Une station de radio locale de Liverpool a été déclarée en infraction envers les conditions de sa licence après n’avoir pas réglé sa redevance annuelle. Au Royaume-Uni, toute radio doit s’acquitter d’un droit de licence pour pouvoir émettre, sous la surveillance du régulateur Ofcom.
Le dernier Bulletin d’Ofcom sur la diffusion et la demande à la demande, publié le 28 juillet, révèle que Liverpool Live Radio fait partie des quatre titulaires de licence n’ayant pas payé leur redevance dans les délais. Concernant cette station locale, le retard porte sur la période commençant le 28 février 2025.
De ce fait, Liverpool Live Radio est en violation grave des termes de sa licence, une infraction jugée sérieuse par Ofcom et qui pourrait entraîner des sanctions réglementaires officielles.
Le bulletin précise que la décision sur les sanctions sera réexaminée par l’autorité compétente dans le cadre de cette procédure.

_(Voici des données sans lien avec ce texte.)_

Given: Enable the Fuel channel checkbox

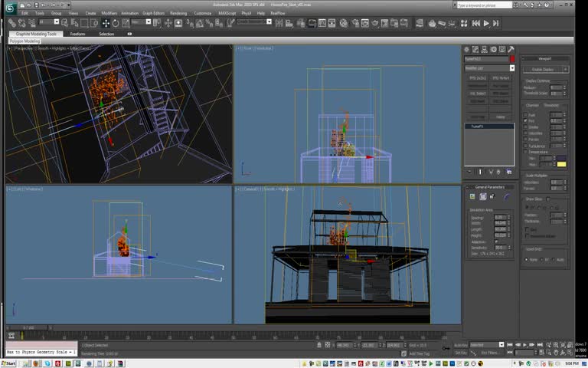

Ofcom rappelle par ailleurs que ses frais de licence financent en partie ses activités de régulation, particulièrement dans les secteurs télévisuel et radiophonique. Le non-paiement d’une redevance représente une transgression fondamentale, risquant de compromettre les missions mêmes du régulateur.
Fondée en 2020, Liverpool Live Radio diffuse ses programmes sur la bande DAB dans le Nord-Ouest de l’Angleterre et le Nord du Pays de Galles.
Points à retenir
- Au Royaume-Uni, les radios doivent s’acquitter annuellement d’une redevance pour conserver leur licence d’émission.
- Ofcom surveille rigoureusement le respect de ces paiements, les retardataires risquant des sanctions.
- L’absence de paiement n’est pas qu’une question financière : elle met en péril le bon fonctionnement de la régulation des médias.
- Liverpool Live Radio, malgré son lancement récent en 2020, n’a pas fait exception à la règle.
- Les audiences locales auront peut-être à s’habituer à un silence radiophonique si la sanction prend effet.
Au fond, cette affaire rappelle qu’une station de radio n’est pas juste un micro et un émetteur. Il y a tout un business derrière, avec ses obligations financières. Cela nous fait réfléchir : et si le vrai scandale, ce n’était pas ces radios qui oublient de payer, mais bien nous, auditeurs, qui oublions parfois de les écouter pendant qu’elles galèrent à régler leurs propres factures ? Allez, on se branche, on écoute, et on paye… enfin, dans cette histoire, on espère que le chèque va partir avant que ça devienne muet.